Yeah, because knowing how to tell a story and describe something is a universal, transferable skill. People like stories, and when you’re writing for a publication like [Demo], it’s not academic writing or scientific writing, it’s got to have something else. It’s got to be clear, it’s got to be interesting, and it’s got to be engaging. I [also] do a lot of public speaking. It’s fundamentally the same [as writing]. It’s still communication, if you know how to tell a story in words then you know how to tell a story when you’re speaking. So that’s another thing that I do now that still utilizes those same fundamental universal communication skills.
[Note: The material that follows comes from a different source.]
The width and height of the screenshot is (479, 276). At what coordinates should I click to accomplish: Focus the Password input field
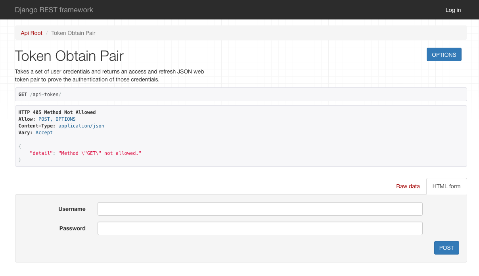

Do you think public speaking is something you want to continue after you graduate medical school?

Definitely. I think that in the clinic, there are certain things that need to be addressed. A lot of the health issues that people have can be prevented with knowledge. You can’t prevent those health issues if you wait until someone shows up at your clinic with the health issue. So one of my priorities is to spread good evidence-based health information to people as a means to prevent disease. How can I give you a tip or a fact or a framework for your diet that will prevent you from getting that disease 10 [or] 20 years later? I’m definitely going to be a “fringe” doctor, because my whole thing is how I keep you out of the clinic. I think that part of that is doing work outside of the clinic. With public speaking, you can reach an audience of 500 people, or however many people show up at your talk, and hopefully, you can give them information to improve their health all at once.

I saw that you’ve done some policy work in your career. What projects have you worked on?

So for my PhD, I did research to inform policy. So you know when you go into fast food restaurants now in Toronto, they have the calorie information labelling? You’ve probably seen it, since January if you go to McDonald’s or Starbucks they have the calorie information. So my PhD basically revolved around that policy. I was studying the nutritional quality of the restaurant food supply, looking at things like calorie and sodium levels, tracking how they were changing over time, and tracking whether restaurants were true to their commitments to get better. I also did consumer research around menu labelling to see [if] it actually [helps] people, and whether it was worthwhile. So that was the big policy thing that I was doing for the last five years.

Were you involved with any politicians when they were crafting the bills?

Yeah, when I started, people [said] this was not going to happen here. We started publishing a lot of work showing the calorie levels and sodium levels, and then Toronto Public Health decided that they were going to put forward a bill to say that if the provincial government did not create a bill, they would. So we had actually done a report for [Toronto Public Health] to base their recommendation off of, which is based on my research. Then what ended up happening later was the provincial government did go forward with a bill. I went to Queen’s Park to give a deputation for the elected officials. I was also exchanging my research with one of the MPPs who was working on that issue.

Two final questions. What was your favourite band when you were with Demo, and what’s your favourite?

Oh my goodness. When I was with Demo I was taking courses within the Faculty of Music and was way too into classical. So I was really into Chopin and classical piano music. Now, who do I listen to? I’ll say one thing, I was into almost no top 40 music when I was in undergrad. Recently, my interest in Zumba has acquainted me with more popular music, which is a new thing for me that wasn’t a big thing in undergrad. Yeah, you can’t do Zumba to Chopin.

Edited and condensed for publication.